Hedge funds try to leverage alternative data to gain an information edge over their competitors and generate investment returns, through accurate predictions. They use complex portfolio construction and risk management techniques, and can invest in all sorts of different markets to hedge their bets and as the computer gradually takes over, Big Data and technologies, such as AI are playing a more crucial role in the economy in general. But particularly true at many major ‘quant’ funds, which have been using mathematical models or algorithms to evaluate investments for a long time. And increasingly also true for ‘fundamental’ hedge funds who have traditionally analysed individual stocks or the market as a whole. Ultimately, they want knowledge of something that few others know so that they pre-position themselves before others find out. According to recent study by AIMA, the main uses of alternative data by hedge funds is to help, improve investment decisions, source new investment opportunities and generate outerperformance. Alternative data now offers an opportunity to do this on a different scale and at a higher level of sophistication. More recently, hedge funds have broadened their interest to all sorts of datasets including web crawled data, data sourced from expert networks, consumer spending/lifestyle data, business performance metrics, online reviews and social media sentiment, which have been named by AIMA as the Top 5 alternative data sets used by market leaders. Some of this data comes from companies that are just trying to monetize their exhaust data; other data sets are coming from companies whose primary business model is to offer this data.
What else do they consider when assessing the value of a data set?

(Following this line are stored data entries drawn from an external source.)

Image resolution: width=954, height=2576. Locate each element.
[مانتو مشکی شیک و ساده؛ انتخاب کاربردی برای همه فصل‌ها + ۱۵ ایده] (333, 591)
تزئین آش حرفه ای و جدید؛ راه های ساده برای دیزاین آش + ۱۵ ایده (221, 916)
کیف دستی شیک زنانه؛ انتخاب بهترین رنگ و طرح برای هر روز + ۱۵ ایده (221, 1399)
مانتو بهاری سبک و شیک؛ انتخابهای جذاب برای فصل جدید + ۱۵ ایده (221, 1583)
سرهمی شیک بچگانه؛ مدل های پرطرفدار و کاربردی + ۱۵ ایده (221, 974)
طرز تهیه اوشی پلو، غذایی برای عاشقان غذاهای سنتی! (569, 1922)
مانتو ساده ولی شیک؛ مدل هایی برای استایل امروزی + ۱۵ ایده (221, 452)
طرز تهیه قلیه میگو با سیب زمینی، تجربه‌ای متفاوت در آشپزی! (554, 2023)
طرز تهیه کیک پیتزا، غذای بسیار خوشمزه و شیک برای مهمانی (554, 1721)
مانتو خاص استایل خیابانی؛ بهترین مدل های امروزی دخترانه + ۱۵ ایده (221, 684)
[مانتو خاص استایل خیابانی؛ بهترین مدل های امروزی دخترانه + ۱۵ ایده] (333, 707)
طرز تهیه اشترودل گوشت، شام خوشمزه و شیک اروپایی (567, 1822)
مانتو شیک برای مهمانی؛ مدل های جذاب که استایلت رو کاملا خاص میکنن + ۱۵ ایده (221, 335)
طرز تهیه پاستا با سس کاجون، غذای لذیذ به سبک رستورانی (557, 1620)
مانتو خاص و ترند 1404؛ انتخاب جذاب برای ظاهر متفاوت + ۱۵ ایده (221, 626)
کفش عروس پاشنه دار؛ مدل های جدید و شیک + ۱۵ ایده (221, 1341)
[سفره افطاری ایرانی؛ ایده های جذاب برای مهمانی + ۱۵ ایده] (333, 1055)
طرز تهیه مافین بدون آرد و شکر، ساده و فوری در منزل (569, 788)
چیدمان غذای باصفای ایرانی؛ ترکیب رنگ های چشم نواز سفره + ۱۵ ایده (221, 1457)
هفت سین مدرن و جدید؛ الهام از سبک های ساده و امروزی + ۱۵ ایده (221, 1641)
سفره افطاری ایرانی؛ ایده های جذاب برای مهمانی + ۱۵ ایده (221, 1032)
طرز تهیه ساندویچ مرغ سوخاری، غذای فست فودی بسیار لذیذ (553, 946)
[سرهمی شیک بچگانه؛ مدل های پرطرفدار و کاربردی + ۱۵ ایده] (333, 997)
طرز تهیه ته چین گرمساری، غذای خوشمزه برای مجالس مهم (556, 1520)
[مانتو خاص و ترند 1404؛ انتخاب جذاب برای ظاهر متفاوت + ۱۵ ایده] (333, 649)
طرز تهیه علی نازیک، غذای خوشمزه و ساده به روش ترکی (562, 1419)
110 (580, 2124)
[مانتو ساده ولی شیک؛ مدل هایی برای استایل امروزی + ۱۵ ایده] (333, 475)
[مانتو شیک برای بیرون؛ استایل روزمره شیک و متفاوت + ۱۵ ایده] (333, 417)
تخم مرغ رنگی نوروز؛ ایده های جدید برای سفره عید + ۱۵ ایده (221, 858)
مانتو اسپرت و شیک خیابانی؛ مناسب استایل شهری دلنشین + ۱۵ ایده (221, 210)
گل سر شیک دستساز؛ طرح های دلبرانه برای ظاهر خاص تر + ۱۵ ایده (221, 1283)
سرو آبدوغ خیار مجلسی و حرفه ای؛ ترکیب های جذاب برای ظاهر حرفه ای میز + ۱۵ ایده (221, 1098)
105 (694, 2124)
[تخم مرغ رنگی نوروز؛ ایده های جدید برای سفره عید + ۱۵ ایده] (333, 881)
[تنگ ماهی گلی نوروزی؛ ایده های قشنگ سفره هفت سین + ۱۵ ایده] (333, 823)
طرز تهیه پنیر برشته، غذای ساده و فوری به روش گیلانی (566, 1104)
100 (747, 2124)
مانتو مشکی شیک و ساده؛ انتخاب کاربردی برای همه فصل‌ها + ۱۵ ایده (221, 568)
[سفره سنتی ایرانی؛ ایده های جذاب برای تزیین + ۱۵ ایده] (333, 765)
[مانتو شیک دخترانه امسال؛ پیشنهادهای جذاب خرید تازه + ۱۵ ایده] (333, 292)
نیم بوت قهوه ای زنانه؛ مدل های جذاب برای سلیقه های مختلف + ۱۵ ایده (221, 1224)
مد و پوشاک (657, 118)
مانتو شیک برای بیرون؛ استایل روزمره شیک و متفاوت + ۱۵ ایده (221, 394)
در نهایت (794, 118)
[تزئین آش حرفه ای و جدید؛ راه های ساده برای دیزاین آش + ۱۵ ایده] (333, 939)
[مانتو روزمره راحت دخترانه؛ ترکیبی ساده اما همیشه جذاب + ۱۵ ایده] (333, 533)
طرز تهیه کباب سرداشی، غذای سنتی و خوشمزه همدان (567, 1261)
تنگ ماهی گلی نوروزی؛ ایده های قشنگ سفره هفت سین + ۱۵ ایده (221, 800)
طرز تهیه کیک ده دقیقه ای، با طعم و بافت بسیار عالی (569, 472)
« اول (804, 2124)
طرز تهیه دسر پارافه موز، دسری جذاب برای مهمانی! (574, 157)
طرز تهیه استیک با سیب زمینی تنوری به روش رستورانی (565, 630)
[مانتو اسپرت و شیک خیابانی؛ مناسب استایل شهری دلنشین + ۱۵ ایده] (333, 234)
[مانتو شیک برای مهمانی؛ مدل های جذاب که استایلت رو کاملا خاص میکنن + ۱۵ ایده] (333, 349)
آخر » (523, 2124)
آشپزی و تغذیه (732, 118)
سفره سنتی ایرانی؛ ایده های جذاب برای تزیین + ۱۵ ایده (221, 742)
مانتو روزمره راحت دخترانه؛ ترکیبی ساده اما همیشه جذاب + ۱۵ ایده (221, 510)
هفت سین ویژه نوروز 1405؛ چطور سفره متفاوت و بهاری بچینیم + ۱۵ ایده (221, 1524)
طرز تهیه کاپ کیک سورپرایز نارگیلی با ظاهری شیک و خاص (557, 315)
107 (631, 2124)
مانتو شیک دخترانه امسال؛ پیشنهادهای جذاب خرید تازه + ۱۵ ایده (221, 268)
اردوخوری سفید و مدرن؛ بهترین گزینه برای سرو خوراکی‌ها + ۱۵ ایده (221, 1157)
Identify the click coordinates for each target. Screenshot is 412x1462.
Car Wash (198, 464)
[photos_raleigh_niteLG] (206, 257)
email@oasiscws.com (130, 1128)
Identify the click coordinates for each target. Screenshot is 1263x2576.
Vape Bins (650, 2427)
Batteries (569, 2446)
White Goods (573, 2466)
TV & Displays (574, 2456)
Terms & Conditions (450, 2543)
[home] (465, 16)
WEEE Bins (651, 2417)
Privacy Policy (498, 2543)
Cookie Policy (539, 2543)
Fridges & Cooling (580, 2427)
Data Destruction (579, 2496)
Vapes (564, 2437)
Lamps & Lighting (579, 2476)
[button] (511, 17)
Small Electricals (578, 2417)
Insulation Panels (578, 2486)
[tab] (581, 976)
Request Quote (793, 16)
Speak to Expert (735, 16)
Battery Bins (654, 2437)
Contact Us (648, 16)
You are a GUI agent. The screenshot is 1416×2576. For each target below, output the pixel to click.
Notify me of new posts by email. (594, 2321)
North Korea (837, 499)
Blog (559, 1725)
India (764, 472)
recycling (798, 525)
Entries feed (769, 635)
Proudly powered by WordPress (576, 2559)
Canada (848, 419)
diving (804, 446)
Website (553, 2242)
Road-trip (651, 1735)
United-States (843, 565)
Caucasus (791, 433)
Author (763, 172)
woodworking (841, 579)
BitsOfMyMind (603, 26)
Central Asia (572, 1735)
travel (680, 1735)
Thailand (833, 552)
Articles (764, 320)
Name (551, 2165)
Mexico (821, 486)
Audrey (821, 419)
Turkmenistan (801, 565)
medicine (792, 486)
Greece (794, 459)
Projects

Other important characteristics include:
Breadth; any data set that is global or covers a region (APAC, EMEA, North America, LATAM) will yield a higher valuation.
Volume; a data set that contains a high proportion of the available data on the subject will tend to be more valuable. A higher proportion of the available data will reduce bias and hence reduce statistical errors.
Stock symbols; data to be linked to publicly listed companies for them to include them in their investing models. As a result, the more linked public companies, the more valuable the data.
Uniqueness; private data that would be near-impossible to replicate is considered more valuable than public (scraped) data.
Frequency; daily data tends to be more valuable to fund clients. Weekly and monthly datasets are still valuable to certain types of funds who are longer term in their approach.
And finally, data that is highly consistent with limited errors or gaps tends to be much more valuable.
Are you allowed to sell your data?
When evaluating a data set these considerations also come into play:
Data should be strictly anonymised, meaning no PII data,
- Good news is that hedge funds are not advertisers and don’t care about particular individual
- Any restrictions on the use of a data set will reduce its value
Liability and risk,
- Potential liability and risks associated with the data use will reduce its value.
How much are they willing to pay?
Hedge funds are an extremely opaque industry and each fund will be willing to pay something different depending on the perceived value of the data set. That being said, from our experience hedge funds are willing to pay a median of $100,000 per license feed. To get a sense of overall market size, there are probably 10,000-15,000 hedge funds. It is worth mentioning that banks and other types of investment managers can also be customers for your data assets.
The hedge fund world can be challenging to navigate, particularly as an individual business and if data services isn’t your core business. There is also a wide cultural gap between corporate and the hedge fund world. This is the opening that Alqami sees an opportunity to bridge, especially as the interest in alternative data is surging.